[Problem statement] Please identify every row below that contains the word "header", treating uppercase and lowercase as different, and copy each of those rows in full.

A run of rows:
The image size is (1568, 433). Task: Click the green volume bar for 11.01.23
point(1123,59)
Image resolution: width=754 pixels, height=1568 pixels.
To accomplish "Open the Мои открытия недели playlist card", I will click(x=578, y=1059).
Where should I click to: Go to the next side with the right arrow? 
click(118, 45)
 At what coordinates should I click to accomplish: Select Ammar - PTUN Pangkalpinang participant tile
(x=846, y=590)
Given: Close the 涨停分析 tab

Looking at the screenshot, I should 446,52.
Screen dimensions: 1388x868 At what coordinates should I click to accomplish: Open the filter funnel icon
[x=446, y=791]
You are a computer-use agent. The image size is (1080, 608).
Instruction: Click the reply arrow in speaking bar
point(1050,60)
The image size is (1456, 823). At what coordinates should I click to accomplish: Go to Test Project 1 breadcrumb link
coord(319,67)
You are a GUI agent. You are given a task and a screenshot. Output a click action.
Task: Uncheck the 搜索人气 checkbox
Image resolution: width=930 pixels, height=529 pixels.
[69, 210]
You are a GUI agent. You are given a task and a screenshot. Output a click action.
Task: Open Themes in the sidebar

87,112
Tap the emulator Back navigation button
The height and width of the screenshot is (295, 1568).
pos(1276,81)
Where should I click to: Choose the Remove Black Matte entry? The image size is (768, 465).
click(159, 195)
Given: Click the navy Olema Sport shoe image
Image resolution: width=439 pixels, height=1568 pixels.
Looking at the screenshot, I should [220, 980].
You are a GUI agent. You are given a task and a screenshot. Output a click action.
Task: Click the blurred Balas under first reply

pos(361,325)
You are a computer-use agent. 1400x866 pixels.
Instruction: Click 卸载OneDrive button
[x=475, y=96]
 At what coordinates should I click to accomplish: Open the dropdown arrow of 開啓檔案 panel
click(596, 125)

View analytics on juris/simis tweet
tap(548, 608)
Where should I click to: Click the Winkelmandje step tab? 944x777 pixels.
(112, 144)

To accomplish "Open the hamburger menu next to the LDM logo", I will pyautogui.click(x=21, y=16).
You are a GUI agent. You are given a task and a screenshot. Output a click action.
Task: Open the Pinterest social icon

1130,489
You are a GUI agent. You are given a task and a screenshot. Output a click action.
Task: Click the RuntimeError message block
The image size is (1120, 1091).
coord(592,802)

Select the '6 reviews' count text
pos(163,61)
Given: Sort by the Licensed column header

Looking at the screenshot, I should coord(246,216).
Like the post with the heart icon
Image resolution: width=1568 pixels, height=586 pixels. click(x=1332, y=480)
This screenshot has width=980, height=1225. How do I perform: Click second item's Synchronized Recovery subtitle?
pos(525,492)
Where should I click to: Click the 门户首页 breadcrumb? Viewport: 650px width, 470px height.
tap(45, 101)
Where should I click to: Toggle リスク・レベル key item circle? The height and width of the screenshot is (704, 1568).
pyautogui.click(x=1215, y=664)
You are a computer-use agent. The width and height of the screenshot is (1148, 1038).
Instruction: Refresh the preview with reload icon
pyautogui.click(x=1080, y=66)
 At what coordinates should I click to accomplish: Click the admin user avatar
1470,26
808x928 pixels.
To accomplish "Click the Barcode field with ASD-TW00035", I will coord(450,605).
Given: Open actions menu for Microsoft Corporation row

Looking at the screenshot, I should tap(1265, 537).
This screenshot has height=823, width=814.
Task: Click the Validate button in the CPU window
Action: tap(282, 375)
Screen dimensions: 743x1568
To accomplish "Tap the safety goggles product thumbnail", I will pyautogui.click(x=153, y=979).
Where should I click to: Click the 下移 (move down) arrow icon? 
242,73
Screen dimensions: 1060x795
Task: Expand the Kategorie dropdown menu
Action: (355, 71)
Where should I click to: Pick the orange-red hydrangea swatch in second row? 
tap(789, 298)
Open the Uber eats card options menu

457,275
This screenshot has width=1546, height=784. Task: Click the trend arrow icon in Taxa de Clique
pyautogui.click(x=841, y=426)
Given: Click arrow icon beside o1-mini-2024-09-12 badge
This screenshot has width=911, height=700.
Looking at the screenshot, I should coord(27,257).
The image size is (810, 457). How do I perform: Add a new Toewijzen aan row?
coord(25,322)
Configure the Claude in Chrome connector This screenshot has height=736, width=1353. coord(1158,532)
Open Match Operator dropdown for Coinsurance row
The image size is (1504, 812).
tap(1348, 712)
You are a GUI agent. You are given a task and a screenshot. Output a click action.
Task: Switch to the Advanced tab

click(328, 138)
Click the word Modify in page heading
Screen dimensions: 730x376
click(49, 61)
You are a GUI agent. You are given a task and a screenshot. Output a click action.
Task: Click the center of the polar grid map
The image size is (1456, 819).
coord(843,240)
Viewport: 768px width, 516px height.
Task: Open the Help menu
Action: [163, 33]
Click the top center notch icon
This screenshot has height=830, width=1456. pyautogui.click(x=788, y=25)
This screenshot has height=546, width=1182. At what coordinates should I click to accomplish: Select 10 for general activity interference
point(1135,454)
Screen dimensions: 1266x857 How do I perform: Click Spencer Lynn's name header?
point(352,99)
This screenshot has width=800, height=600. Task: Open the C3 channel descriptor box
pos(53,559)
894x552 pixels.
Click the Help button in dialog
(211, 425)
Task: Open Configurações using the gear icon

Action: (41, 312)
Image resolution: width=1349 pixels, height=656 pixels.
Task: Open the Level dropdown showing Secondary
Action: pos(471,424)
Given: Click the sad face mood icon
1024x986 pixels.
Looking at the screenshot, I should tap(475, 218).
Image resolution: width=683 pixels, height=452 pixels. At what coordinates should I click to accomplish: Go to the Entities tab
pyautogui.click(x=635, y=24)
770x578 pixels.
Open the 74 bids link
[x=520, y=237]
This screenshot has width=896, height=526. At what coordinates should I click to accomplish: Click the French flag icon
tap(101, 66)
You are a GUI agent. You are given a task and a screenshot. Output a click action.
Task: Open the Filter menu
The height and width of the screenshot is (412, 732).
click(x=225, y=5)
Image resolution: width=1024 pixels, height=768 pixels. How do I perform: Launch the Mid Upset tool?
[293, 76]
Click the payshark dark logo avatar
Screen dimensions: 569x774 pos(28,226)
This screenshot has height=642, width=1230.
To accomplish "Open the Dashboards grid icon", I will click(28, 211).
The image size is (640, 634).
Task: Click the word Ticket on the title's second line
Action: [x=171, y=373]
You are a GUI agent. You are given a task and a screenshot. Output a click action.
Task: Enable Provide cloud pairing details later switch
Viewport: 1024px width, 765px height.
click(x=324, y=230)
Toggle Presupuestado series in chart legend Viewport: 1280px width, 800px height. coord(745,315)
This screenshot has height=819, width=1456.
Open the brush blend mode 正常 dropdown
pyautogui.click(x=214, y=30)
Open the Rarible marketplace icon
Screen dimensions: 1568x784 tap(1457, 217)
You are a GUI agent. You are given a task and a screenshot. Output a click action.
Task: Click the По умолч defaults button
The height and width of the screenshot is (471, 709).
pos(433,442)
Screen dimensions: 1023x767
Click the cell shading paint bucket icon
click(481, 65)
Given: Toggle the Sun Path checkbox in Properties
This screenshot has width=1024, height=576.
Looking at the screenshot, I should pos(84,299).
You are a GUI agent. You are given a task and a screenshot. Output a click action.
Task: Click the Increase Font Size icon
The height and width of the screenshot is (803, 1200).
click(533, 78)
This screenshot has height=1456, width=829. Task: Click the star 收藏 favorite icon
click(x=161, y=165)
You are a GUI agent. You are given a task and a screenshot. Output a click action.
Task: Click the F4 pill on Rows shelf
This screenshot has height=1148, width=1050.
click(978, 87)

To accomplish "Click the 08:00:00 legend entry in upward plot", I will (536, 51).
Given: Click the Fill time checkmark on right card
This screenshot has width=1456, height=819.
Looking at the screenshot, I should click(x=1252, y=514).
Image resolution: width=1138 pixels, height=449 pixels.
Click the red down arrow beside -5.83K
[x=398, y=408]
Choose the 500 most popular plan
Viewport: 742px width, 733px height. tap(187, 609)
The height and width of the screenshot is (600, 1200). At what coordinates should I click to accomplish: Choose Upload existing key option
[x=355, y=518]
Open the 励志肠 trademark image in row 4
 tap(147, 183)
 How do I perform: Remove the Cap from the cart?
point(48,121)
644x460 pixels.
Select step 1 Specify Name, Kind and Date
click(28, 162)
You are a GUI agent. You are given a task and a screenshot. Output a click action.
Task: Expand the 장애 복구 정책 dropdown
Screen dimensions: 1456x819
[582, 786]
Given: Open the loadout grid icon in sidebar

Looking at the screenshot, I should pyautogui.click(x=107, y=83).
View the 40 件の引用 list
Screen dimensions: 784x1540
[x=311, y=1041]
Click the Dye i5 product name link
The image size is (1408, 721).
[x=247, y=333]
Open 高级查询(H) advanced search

[Full answer]
Given: Sort by the Licensed column header
Screen dimensions: 1266x857 How do I perform: Click Spencer Lynn's name header?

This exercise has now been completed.